1 1⁄2 oz Blanco tequila
1⁄2 oz Lime juice
6 oz Sparkling water (Topo Chico)
1 wdg Lime (garnish)
Instructions

Add ingredients to ice-filled Collins glass. Stir briefly. Garnish

Variations:
* Spicy: Muddle one or two slices of jalapeño in the bottom of the glass before adding ice and liquids.
* Salted Rim: Rub the rim of the glass with a lime wedge and dip it in Tajín or kosher salt.
* Alternative Tequila: While blanco is traditional, using reposado tequila can add a smoother, oakier flavor.
* The "Bottle" Method: Drink down a fresh bottle of Topo Chico to the neck, then pour in 2 oz of tequila and the juice of half a lime directly into the bottle.

Notes

Ranch Water is a popular, refreshing Texas cocktail known for its simplicity, typically consisting of blanco tequila, fresh lime juice, and Topo Chico mineral water served over ice.

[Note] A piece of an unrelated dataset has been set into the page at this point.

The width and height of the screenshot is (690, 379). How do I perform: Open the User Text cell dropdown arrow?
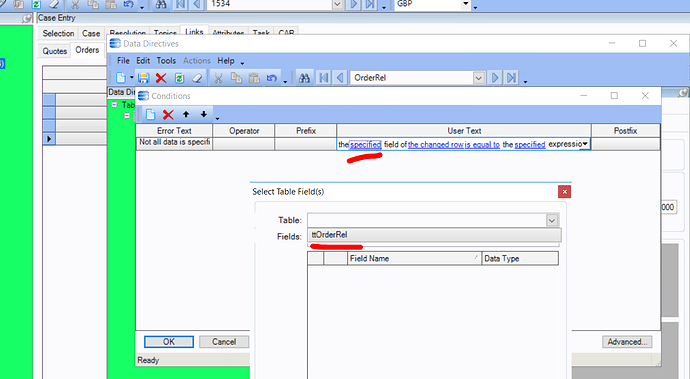(x=585, y=144)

It is often described as a lighter, unsweetened alternative to a margarita.

History

While the origin of the name is unclear, Kevin Williamson of Ranch 616 in Austin, Texas claims to have put the cocktail on the menu in 1998 and to have applied for a trademark.

Yields Drink
Year
1998 or earlier
Authenticity
Unknown
Curator rating
Not yet rated
Average rating
3 stars
(1 rating)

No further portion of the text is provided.